Partnership: The key to food security and poverty eradication

There are ways to formulate research so that the needs of a multitude of stakeholders are taken into account. Photo: Neil Palmer

From pre-conference meetings, to opening ceremony and plenary sessions, it was clear from the speakers and participants at the second Global Conference for Agricultural Research for Development (GCARD2), that partnership is the key if we want to improve livelihoods of smallholder farmers and increase food production by 70% to feed a population of 9 billion in 2050. But what are the partnership models that we have and what can we learn from them?

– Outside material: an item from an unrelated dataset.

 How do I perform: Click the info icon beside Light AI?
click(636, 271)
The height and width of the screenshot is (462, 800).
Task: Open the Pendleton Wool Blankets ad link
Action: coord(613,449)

The conference session on North-South and South-South Collective Actions gave a good overview on how multi-stakeholder partnerships have been done in different regions of the world. Interestingly, partnership in Agricultural Research for Development has existed for a long time. Whether it is African-European partnerships, Latin America-Caribbean-Europe-Africa, or African Partnerships, the focus of these partnerships has been mainly on involving stakeholders who normally do not have a say in traditional research.

For example, in projects and initiatives like PAEPARD, CAADP-CGIAR Alliance and IRD/CIRAD collaborative platforms among others, it is not only scientists who are involved in research, but also other stakeholders along the agriculture value chain: farmers, researchers, extension officers, the private sector, academia, processors, exporters, input suppliers and others.

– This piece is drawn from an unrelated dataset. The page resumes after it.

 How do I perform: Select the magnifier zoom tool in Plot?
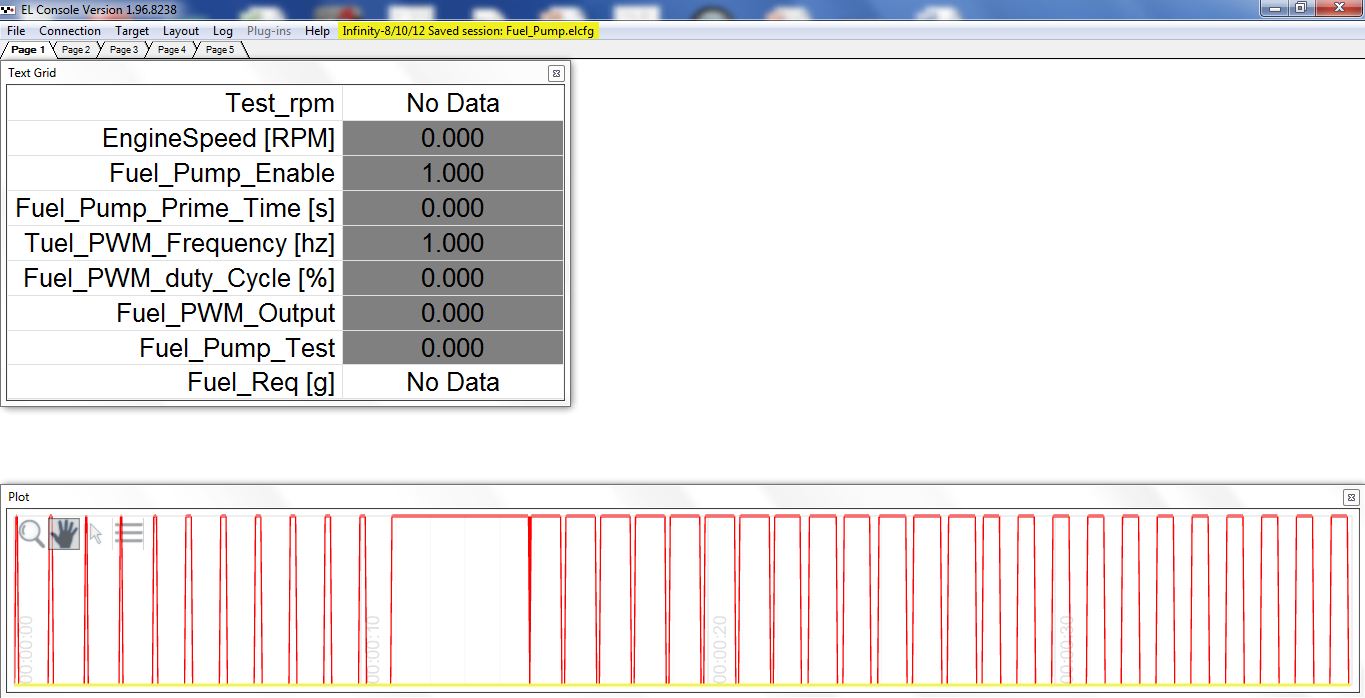click(x=31, y=534)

In doing so, each stakeholder contributes in formulating the research proposal that would benefit each one of them. But as simple as this sounds, it is not the case in reality!

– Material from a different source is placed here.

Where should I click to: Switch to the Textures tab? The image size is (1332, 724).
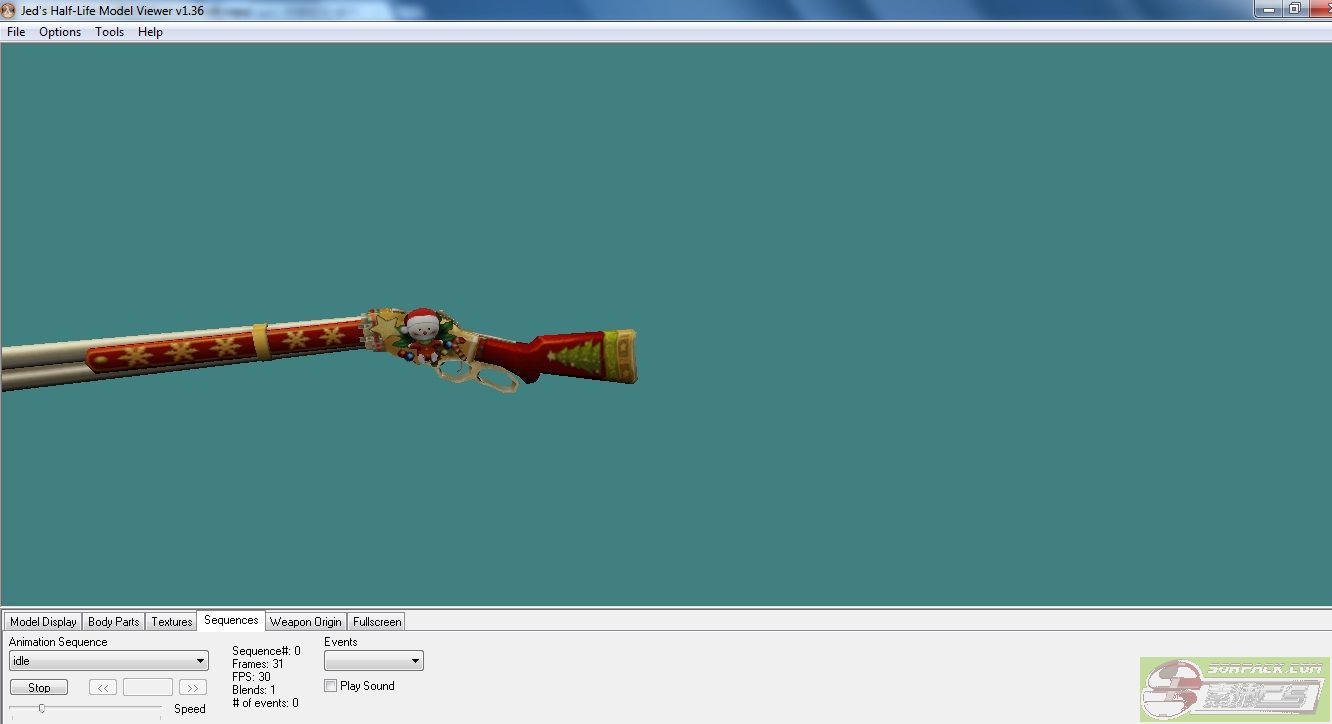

From their presentations, the panelists highlighted that in multi-stakeholder partnerships, TRUST is very important, but is not easy to build as different stakeholders have their own objectives. Making all of them move towards a common goal is a challenge.

To overcome this, the innovation that was brought in the PAEPARD (Platform for African-European Partnership on Agricultural Research for Development) project was to introduce Agricultural Innovation Facilitators (brokers), who were independent from the multi-stakeholder consortium and facilitated the process of partnership. According to the panelist from PAEPARD, Mr Sarfatti, facilitators have had an important role in building multi-stakeholder partnerships in the different countries where the project has been funded and implemented.

However, during the discussions, two important points were raised: It was clear that smallholder farmers are involved in these initiatives, but how far are women and youth involved in these multi-stakeholder partnerships?

Regarding the inclusion of women, the representative from the IRD/CIRAD collaborative platforms shared with the audience that in their projects, a gender specialist/consultant was recruited and her role was to ensure that all projects that are selected for funding have women inclusion.

When it comes to youth involvement in these partnerships, it was confessed by the panellist from PAEPARD that to date, there has been no strategy to include the youth in the project, but since PAEPARD is moving to its 3rd phase, the suggestion that youths get into the picture can be considered as they can be facilitators or trainers in the project.

Taking the example from IRD/CIRAD collaborative platforms, whereby a gender specialist has been appointed to ensure that women are included in the projects, can there be a youth specialist to ensure youth inclusion in multi-stakeholder partnerships?

The point to take from the session was that multi-stakeholder partnerships are not as easy as they appear to be, but from the different initiatives taken in different regions we know that we can learn from each other, share our successes and failures so that there is no duplication. We can come up with a strategy that will encourage partnerships so that each stakeholder involved will have equal contribution and benefit from impactful research.

Research is important for food security, but now the time has come to innovate and involve more stakeholders in the process so that the outputs are useful to all of them!

Blogpost by Nawsheen Hosenally, one of the GCARD2 Social Reporters.

2 thoughts on “Partnership: The key to food security and poverty eradication

  1. May I suggest the key to food insecurity is less about growing more food and more about good governance. If our leadership across the world understands the challenges facing humankind in terms of food and its distribution, then they will prioritize this effort, assigning appropriate scientists and engineers to develop a concept and design a plan, and then fund it so that at a local level, our technical people can empower landowners with the modern agricultural practices that do two things: increase crop yield in a stainable manner. I suggest we already have enough knowledge to do this now. What we do not have is engaged leadership that understands the importance of governance. Governance is about empowerment, not entitlement. Scientists and engineers can and do provide the technical workings of food security, but in the end, it takes leadership, our Policy Makers with a high enough level of authority to convert words into action. Or written this way, apsirations are the stuff of speeches and nicely written thematic papers. Action, on the other hand, is the hard work of “doing” and not just “saying.” We want governance that enables “doers.” We have much to do, yes.